* **What the exercise asks**
Go through the entries below and collect each line with the string "Policy" in it.

Task inputs: Begin

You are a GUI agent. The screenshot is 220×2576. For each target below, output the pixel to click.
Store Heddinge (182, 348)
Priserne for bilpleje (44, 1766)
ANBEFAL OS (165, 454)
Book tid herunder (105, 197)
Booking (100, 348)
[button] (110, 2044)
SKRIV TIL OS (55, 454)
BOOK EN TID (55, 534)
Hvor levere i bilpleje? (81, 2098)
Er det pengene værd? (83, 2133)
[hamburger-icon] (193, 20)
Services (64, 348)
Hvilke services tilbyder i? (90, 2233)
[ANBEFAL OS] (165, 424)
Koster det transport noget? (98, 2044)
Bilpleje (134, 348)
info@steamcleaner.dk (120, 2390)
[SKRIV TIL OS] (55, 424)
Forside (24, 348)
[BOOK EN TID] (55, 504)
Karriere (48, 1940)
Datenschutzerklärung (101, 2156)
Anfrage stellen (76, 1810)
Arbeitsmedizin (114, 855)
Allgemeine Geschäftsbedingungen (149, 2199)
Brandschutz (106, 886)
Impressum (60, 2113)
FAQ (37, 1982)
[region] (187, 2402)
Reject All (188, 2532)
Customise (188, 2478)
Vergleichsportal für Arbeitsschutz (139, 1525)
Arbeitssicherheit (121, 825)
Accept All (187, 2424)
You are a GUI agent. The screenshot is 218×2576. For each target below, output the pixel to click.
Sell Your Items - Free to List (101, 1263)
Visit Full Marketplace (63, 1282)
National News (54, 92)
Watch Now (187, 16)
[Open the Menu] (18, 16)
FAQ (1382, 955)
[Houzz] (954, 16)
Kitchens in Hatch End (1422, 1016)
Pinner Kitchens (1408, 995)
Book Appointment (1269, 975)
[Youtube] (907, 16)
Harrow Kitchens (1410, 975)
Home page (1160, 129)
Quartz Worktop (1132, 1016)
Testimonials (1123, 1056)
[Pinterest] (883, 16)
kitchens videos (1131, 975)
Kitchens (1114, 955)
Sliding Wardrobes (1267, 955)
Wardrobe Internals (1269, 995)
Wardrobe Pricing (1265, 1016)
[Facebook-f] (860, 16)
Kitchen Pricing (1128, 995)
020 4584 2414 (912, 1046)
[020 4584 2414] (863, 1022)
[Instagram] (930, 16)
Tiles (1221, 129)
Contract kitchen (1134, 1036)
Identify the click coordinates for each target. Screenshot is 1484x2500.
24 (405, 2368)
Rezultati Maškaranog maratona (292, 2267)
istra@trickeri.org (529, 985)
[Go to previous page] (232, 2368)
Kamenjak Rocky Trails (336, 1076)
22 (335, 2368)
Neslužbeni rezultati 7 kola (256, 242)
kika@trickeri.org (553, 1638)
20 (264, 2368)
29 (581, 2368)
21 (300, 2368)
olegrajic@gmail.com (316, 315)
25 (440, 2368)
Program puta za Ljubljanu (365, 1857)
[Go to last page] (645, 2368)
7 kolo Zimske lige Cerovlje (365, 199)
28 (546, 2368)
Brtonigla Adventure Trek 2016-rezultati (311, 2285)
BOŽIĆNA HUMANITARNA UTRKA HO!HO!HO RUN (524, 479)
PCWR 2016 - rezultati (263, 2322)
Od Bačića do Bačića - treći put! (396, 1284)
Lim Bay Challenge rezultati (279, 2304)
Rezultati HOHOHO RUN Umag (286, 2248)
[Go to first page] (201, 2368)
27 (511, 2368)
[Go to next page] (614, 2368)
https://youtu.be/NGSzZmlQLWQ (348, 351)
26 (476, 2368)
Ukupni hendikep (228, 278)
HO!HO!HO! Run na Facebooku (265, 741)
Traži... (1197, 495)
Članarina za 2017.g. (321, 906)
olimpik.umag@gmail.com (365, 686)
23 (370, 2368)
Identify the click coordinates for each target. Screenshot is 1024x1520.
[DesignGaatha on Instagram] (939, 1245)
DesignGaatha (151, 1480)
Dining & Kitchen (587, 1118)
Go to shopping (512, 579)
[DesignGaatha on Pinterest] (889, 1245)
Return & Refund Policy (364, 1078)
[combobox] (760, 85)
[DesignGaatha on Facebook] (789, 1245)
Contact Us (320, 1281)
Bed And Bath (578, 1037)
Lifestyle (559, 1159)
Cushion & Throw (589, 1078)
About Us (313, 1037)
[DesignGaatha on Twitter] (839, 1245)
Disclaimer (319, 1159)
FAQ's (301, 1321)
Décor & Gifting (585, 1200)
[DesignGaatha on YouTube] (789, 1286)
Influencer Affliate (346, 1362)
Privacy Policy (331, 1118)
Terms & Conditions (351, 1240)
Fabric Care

Task inputs: End

* **Written answer**
Return & Refund Policy (364, 1078)
Privacy Policy (331, 1118)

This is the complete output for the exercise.